Below are my config files
[validation:savedsearch]
# Require parameters to be set if webhook action is enabled
action.snow_webhook = case('action.snow_webhook' != "1", null(), 'action.snow_webhook.param.url' == "action.snow_webhook.param.url" OR 'action.snow_webhook.param.url' == "", "No Webhook URL specified", 'action.snow_webhook.param.assignment_group' == "action.snow_webhook.param.assignment_group" OR 'action.snow_webhook.param.assignment_group' == "", "Assignment Group cannot be empty", 'action.snow_webhook.param.service_offering' == "action.snow_webhook.param.service_offering" OR 'action.snow_webhook.param.service_offering' == "", "Service Offering cannot be empty", 'action.snow_webhook.param.description' == "action.snow_webhook.param.description" OR 'action.snow_webhook.param.description' == "", "Description cannot be empty", 1==1, null())

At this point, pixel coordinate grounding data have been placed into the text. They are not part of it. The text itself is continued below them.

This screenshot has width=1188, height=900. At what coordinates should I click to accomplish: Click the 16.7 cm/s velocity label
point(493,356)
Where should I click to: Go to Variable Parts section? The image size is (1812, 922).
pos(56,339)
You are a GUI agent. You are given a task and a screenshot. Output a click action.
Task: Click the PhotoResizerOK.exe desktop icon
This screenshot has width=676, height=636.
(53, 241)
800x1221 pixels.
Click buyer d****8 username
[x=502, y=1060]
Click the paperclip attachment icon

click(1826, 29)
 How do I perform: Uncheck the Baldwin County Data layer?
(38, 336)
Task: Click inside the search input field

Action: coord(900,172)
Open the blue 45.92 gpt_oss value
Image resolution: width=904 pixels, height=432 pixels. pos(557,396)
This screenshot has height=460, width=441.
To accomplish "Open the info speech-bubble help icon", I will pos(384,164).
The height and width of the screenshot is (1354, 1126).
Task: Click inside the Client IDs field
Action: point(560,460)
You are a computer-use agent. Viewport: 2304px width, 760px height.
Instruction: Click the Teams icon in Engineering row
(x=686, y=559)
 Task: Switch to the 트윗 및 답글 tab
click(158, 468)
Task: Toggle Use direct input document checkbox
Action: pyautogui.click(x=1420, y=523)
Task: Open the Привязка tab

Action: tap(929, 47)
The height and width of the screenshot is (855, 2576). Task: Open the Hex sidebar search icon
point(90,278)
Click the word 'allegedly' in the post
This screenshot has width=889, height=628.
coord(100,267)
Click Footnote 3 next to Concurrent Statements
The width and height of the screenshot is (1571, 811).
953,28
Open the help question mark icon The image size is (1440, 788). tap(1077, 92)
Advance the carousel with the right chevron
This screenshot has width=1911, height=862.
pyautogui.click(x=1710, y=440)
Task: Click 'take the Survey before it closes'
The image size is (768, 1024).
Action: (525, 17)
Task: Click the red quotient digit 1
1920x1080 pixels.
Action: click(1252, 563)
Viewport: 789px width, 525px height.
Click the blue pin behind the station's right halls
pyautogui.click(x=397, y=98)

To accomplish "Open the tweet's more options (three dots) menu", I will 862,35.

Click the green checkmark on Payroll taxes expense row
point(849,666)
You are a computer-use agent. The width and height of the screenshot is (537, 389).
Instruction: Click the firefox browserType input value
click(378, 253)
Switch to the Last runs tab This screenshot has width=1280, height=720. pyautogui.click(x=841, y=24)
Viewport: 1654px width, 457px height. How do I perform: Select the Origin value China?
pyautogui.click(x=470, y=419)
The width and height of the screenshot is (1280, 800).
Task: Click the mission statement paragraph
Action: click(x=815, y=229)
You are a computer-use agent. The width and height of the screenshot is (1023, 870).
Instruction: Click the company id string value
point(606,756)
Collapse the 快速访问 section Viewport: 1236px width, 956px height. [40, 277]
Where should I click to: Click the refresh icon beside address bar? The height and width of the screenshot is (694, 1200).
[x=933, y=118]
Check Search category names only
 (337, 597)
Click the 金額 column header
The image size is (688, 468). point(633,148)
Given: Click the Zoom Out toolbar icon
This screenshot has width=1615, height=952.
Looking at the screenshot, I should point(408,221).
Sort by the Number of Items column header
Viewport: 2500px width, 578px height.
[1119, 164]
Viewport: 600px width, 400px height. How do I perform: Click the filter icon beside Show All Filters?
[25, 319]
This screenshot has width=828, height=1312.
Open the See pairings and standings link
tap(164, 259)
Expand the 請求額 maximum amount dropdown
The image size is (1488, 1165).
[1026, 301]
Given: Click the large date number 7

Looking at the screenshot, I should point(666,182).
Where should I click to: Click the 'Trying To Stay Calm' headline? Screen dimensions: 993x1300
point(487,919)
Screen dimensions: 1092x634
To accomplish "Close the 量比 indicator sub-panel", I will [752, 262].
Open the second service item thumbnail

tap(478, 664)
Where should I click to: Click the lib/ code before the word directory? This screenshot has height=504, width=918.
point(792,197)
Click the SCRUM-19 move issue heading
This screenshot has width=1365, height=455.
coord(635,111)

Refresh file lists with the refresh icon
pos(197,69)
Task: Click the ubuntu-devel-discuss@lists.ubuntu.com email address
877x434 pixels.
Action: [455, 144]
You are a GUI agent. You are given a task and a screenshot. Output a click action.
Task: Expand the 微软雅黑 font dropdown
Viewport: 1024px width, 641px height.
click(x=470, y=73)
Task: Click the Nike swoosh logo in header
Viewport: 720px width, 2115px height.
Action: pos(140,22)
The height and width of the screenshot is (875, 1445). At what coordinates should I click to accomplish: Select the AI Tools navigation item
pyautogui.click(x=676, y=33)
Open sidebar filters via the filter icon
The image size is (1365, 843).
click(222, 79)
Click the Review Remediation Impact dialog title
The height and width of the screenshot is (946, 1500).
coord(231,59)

action.snow_webhook.param.url = validate(match('action.snow_webhook.param.url', "^https?://[^\s]+$"), "Webhook URL is invalid")
[snow_webhook]
is_custom = 1
label = Test Webhook
description = Call REST API POST URL
icon_path = webhook.png
payload_format = json
disabled = 0
param.user_agent = Splunk/$server.guid$
# Webhook alert action settings
action.snow_webhook = [0|1]
* Enable webhook action
action.snow_webhook.param.url =
* URL to send the HTTP POST request to. Must be accessible from the Splunk server.
action.snow_webhook.param.assignment_group =
* Assignment Group in SNOW. Must be accessible from the Splunk server.
action.snow_webhook.param.service_offering =
* Service Offering in SNOW. Must be accessible from the Splunk server.
action.snow_webhook.param.description =
* Incident description in SNOW. Must be accessible from the Splunk server.
Everything looks good. I'll suggest to check whether splunk is picking correct config or not using btool, if everything looks good then enable DEBUG logging for AdminManager
and check DEBUG logs.
I checked and correct conf files are loaded. However, setting the DEBUG mode for AdminMnager I saw below error in Splunkd.
02-26-2019 12:52:50.966 +0000 DEBUG AdminManager - URI /en-US/splunkd/__raw/servicesNS/myuser/search/saved/searches/Test%20ServiceNow generated an AdminManagerExceptionBase exception in handler 'savedsearch': Assignment Group cannot be empty
Any idea what this error could be?
That error message saying that Assignment Group cannot be empty
which you already got while assigning Alert Actions to the saved search. Can you please try to create new scheduled search and try to check whether you are getting same error or not while assigning custom alert action ?
The error I am getting is not during run time while the alert is triggered. I have added some validations to make sure that mandatory fields are set while configuring the alert ltself. The error message 'Assignment Group cannot be empty' is shown on the Alert Configuration screen itself.
Yes I know that you are getting error while configuring custom alert action for Scheduled search. Can you please create fresh new scheduled search and try to assign custom alert action to that search ?
I created a new alert from scratch and tried to configure the custom alert. But getting same issue. Basically once the error is set, even though the value is entered for the associated control (text box), the error is not resetting.
So does this mean that if you assign values in all text boxes from prior then no error will generate and alert action save with values and run properly on scheduled intervals ? What splunk version are you using and windows or linux ?
No. Even for the very first time though all text boxes are entered with some text, it is giving an error for 2nd control which is assignment group.
I have Splunk 7.2.3 on Windows platform.
Sorry I don't have Splunk on Windows so can't replicate this, it is worth to log support case with splunk.